→ Items listed in a dataset

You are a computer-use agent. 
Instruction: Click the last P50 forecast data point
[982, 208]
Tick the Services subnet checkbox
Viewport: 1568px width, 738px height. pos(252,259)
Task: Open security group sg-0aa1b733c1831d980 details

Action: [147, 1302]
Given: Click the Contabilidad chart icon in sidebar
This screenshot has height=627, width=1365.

→ YOUR TASK
Rewrite every line of the records as a Markdown table with two columns, Row and Line. Number the lines in order and skip any blank ones.

→ OUTPUT
| Row | Line |
|---|---|
| 1 | You are a computer-use agent.  |
| 2 | Instruction: Click the last P50 forecast data point |
| 3 | [982, 208] |
| 4 | Tick the Services subnet checkbox |
| 5 | Viewport: 1568px width, 738px height. pos(252,259) |
| 6 | Task: Open security group sg-0aa1b733c1831d980 details |
| 7 | Action: [147, 1302] |
| 8 | Given: Click the Contabilidad chart icon in sidebar |
| 9 | This screenshot has height=627, width=1365. |